WORK TO BE COMPLETED:
In the entries below, every line with the string "section" is to be reported.

----- LISTED ENTRIES

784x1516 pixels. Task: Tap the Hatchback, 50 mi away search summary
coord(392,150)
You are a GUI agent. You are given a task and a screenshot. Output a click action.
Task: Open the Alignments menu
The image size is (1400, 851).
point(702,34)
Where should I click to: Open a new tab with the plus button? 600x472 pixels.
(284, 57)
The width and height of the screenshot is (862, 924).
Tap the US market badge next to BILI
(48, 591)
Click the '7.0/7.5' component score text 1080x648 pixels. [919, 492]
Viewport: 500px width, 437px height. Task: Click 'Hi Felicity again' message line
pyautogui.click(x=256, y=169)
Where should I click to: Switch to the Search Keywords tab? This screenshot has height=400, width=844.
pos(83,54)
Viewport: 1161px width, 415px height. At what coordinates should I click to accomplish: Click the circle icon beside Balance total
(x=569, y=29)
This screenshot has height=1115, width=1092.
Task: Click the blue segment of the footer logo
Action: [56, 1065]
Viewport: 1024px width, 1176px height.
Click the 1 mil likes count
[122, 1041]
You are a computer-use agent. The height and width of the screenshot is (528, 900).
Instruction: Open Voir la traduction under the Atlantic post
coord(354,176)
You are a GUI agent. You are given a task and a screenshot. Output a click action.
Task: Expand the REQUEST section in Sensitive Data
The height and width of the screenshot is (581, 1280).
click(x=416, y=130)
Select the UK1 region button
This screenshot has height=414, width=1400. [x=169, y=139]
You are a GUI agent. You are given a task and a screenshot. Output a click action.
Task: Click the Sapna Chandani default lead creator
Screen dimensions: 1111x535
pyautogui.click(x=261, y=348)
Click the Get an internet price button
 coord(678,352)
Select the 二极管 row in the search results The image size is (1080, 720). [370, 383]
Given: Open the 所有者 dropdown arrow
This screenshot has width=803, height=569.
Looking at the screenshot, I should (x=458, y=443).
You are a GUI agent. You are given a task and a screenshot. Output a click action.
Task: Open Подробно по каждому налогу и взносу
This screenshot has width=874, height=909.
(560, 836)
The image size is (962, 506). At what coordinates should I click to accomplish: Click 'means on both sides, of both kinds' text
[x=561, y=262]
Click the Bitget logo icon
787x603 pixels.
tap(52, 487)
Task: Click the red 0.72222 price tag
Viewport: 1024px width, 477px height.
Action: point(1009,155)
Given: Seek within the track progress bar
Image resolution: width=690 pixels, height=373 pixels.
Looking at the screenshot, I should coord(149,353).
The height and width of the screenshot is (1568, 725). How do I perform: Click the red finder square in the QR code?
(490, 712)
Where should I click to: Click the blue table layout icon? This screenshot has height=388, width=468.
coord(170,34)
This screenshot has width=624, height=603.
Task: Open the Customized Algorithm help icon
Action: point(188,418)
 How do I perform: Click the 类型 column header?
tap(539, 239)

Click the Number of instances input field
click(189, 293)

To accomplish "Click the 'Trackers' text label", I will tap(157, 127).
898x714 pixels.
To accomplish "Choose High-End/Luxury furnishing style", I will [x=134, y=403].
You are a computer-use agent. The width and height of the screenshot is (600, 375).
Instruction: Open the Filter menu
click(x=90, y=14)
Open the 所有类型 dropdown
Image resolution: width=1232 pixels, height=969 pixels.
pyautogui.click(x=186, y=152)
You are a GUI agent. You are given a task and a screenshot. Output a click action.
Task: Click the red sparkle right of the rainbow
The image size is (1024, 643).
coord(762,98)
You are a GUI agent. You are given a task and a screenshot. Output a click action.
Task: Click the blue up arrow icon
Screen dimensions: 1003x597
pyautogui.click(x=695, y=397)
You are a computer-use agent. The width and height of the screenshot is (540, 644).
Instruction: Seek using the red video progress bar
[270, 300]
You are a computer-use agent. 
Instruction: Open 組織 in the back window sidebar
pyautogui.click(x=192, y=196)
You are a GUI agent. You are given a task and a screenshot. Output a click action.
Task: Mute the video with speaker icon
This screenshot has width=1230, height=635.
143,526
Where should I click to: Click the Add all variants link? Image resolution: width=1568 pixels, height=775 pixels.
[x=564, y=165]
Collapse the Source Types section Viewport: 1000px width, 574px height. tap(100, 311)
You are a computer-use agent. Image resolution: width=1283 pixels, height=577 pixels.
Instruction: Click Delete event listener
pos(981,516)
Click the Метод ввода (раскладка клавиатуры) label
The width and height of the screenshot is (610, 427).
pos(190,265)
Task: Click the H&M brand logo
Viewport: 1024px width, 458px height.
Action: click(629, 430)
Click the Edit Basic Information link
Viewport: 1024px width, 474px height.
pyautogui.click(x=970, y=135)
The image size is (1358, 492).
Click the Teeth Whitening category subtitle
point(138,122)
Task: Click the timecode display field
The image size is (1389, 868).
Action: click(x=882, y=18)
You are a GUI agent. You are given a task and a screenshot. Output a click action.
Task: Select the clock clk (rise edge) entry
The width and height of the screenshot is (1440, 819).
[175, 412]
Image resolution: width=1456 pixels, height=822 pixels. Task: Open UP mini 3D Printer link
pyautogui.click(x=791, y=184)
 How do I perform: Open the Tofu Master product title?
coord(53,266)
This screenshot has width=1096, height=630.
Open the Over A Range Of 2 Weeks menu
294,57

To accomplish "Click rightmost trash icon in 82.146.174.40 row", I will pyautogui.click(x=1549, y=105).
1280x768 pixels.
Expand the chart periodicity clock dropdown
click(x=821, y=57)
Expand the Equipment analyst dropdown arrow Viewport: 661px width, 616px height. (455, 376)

----------

ANSWER FOR THIS EXERCISE:
Task: Expand the REQUEST section in Sensitive Data
Collapse the Source Types section Viewport: 1000px width, 574px height. tap(100, 311)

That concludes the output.